A metabolomic study was performed to identify if tryptophan metabolism was involved in the actions of lignans on bone. The resulted showed that tryptophan level in OVX rats was significantly restored upon treatment with the lignan-rich fraction of SWH for 12 weeks [17]. Tryptophan has two major catabolic pathways, the kynurenine (Kyn) pathway and serotonin (5-HT) pathway. The serum kynurenine level and serotonin level upon treatment with CA were quantified using an ultra-performance liquid chromatography tandem triple quadrupole mass spectrometry (UPLC-TQD-MS) method. The results showed that CA treatment significantly reduced serum 5-HT level, but not Kyn level, in OVX rats. The linear regression analysis showed that BMD was negatively correlated to serum 5-HT in rats [21].

Serotonin is best known as a neurotransmitter, and more than 90% of the body’s serotonin is synthesized by enterochromaffin cells in intestine, while the others is synthesized by clusters of neurons in brain.
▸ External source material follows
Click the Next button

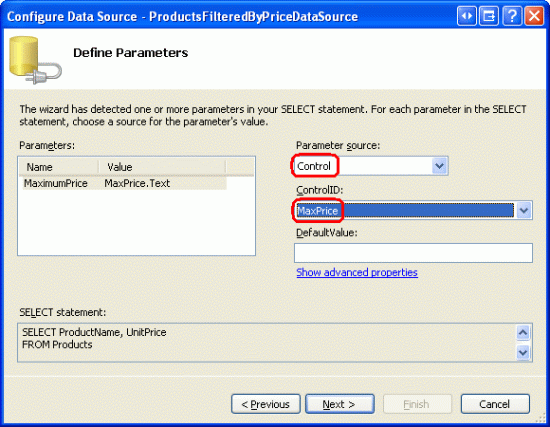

As serotonin cannot pass through the blood–brain barrier, all serotonin in the circulatory system comes from intestine. Tryptophan hydroxylase (TPH) is the rate-limiting enzyme of 5-HT biosynthesis, and only the subtype of TPH-1 is located in the intestine, while the subtypes of TPH-1 and TPH-2 are distributed in the brain [22]. Our studies showed that CA significantly suppressed the protein expression of TPH-1 in the colon, while did not alter the protein expressions of TPH-1 and TPH-2 in cerebral cortex in OVX rats.

For the serotonin signaling pathway in osteoblast, the gut-derived 5-HT is delivered to osteoblasts by platelets, and its binding to the membrane 5HT1b receptor will then trigger the FOXO1/CRBE and FOXO1/ATF4 signaling cascade in osteoblastic cells. When high level of 5-HT acts on osteoblasts, the balance between FOXO1/CRBE and FOXO1/ATF4 will be broken and lead to the decrease in bone formation [23]. In our study, the mRNA and protein expressions of CREB in femur were not altered by OVX nor CA treatment. In contrast mRNA and protein expressions of ATF4 and FOXO1 in femur were significantly upregulated and downregulated in OVX rats, respectively; and these changes were significantly reversed in OVX rats in response to treatment with CA [21].

Taken together, our study clearly demonstrated that the lignan-rich fraction derived from Sambucus williamsii Hance exerted bone protective effects via altering circulating serotonin and gut microbiota.

Based on our discovery of the involvement of TPH-1 and serotonin in mediating the actions of lignan-rich fraction of SWH, subsequent study to identify TPH-1 inhibitors from SWH was performed [24]. The binding affinities of lignans isolated and purified from SWH were determined by molecular docking and surface plasmon resonance (SPR), the protein activity and expression of TPH-1 was tested in vitro, and serum serotonin level and BMD in mice upon treatment with purified lignan compound were measured. Our results showed that lignans derived from SWH exhibited high binding affinities to the TPH-1 protein, inhibited the activity and expression of TPH-1 in RBL2H3 cells, the Tph-1 gene high-expressing cells, and suppressed serum serotonin levels as well as significantly improved BMD in OVX mice. A series of novel class TPH-1 inhibitors, the lignans derived from SWH, were explored. The results provided the direct evidence that lignans could act on TPH-1 and influence serotonin synthesis and its circulating levels, thereby indirectly modulate bone metabolism in OVX animal model.